Thriller of The Month: The Rose of Tibet
Taking his cue from Raymond Chandler, Lionel Davidson wrote the kind of brilliant literary thrillers that please literature-lovers and thriller-readers alike. His novels are taut, masterful works of suspense that whip through dramatic events at a pace. The quality of the writing is, however, in a class of its own.
Davidson (1922- 2009) was a freelance journalist in 1960 when he wrote his first novel, The Night of Wenceslas, which was an immediate success. Though all his subsequent novels were equally well-received, highly regarded by critics and writers, his work had fallen into relative obscurity until the hugely successful reprint of his last novel, Kolymsky Heights in 2015.

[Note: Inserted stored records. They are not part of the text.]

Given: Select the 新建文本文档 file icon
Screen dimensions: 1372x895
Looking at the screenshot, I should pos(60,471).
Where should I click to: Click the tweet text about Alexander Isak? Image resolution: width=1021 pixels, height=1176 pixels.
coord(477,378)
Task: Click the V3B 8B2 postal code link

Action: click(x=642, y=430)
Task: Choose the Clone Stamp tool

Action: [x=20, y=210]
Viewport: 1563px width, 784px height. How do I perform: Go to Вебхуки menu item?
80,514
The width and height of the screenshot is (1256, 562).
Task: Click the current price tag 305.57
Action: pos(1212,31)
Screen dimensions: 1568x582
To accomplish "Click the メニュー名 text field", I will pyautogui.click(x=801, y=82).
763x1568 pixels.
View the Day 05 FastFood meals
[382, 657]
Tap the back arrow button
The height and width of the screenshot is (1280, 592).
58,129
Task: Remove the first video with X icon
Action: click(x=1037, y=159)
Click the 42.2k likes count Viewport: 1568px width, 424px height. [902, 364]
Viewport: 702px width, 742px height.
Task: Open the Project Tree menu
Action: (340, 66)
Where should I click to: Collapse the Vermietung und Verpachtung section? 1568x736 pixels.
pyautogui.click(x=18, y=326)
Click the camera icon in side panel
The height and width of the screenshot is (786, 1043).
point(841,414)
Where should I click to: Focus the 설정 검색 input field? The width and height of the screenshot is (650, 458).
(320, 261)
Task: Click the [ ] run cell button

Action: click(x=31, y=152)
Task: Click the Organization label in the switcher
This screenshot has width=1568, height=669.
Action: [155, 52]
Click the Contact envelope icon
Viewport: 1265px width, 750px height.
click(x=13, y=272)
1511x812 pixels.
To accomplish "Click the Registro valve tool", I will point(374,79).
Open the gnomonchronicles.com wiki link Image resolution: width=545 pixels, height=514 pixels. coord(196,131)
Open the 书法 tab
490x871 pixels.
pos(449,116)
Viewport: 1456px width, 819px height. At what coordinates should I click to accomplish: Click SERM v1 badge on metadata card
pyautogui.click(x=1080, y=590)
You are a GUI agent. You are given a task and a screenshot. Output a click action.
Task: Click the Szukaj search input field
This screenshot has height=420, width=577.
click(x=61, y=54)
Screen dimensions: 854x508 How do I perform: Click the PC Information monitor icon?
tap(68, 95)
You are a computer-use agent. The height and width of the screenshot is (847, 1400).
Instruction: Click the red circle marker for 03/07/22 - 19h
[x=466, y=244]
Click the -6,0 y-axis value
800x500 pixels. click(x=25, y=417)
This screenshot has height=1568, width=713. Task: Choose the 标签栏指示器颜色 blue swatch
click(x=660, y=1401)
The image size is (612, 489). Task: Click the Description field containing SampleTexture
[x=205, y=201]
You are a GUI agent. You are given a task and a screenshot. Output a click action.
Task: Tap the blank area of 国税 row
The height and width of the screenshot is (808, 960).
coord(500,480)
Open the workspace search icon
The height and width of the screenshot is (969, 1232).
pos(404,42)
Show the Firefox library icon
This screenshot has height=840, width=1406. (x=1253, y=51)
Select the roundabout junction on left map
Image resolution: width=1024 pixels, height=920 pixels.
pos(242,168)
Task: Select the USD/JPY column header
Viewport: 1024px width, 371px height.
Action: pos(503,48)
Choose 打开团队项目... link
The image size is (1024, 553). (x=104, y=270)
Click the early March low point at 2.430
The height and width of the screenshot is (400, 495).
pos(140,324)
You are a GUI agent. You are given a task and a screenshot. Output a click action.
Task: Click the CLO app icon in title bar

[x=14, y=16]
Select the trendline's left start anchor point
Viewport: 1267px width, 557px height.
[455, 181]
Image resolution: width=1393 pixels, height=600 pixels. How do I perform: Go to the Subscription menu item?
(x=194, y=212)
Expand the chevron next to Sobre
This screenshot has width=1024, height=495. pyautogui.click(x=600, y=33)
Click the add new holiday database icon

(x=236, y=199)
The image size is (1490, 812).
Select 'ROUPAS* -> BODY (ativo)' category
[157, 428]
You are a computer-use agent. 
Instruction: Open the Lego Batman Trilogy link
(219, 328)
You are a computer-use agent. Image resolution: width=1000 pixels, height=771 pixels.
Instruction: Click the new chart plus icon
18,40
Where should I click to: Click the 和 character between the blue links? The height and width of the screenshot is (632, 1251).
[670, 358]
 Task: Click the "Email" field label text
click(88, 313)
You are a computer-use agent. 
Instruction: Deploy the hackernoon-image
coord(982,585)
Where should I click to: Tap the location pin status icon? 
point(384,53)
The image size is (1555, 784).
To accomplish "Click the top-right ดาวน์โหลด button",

Kolymsky Heights has been called the ‘book that came in from the cold’, in the way it has rekindled love for Davidson’s writing. Of the book, The New York Times Book Review wrote: “An icy marvel of invention ... It is written with the panache of a master and with the wide-eyed exhilaration of an adventurer in the grip of discovery”.
Much admired in his lifetime, Davidson’s books won the Crime Writers’ Association’s Gold Dagger three times, something only matched by Ruth Rendell. Daphne du Maurier called him “today’s Rider Haggard”, while Graham Greene said of our Thriller of the Month: “I hadn’t realised how much I had missed the genuine adventure story… until I read The Rose of Tibet.”
Davidson set out to recapture the spirit of classic adventure stories by authors such as Rider Haggard, John Buchan and Robert Louis Stevenson. His heroes were altogether different though; he preferred his protagonists to be amateurs who become embroiled in foreboding circumstances and often extremely harsh terrain.
The Rose of Tibet is an early Davison novel set during 1950-1951, years of tense and fractious relations between the People’s Republic of China and Tibet. The protagonist, Charles Houston, travels illegally from India into Tibet in search of his missing brother. His arrival, it transpires, has not only been prophesised a hundred years earlier, it also coincides with the invasion of the Chinese Red Army. Many other reviewers have noted that it is a scandal this book has never been adapted into a film.
Of Davidson’s novels in general, Jake Kerridge of The Telegraph wrote: “Such is Davidson’s ability to evoke places and personalities that you feel you have not just read about [the protagonist’s] grueling adventure but lived it with him.” He continues, “A good storyteller can make you believe in any tale…and Lionel Davidson was one of the best.”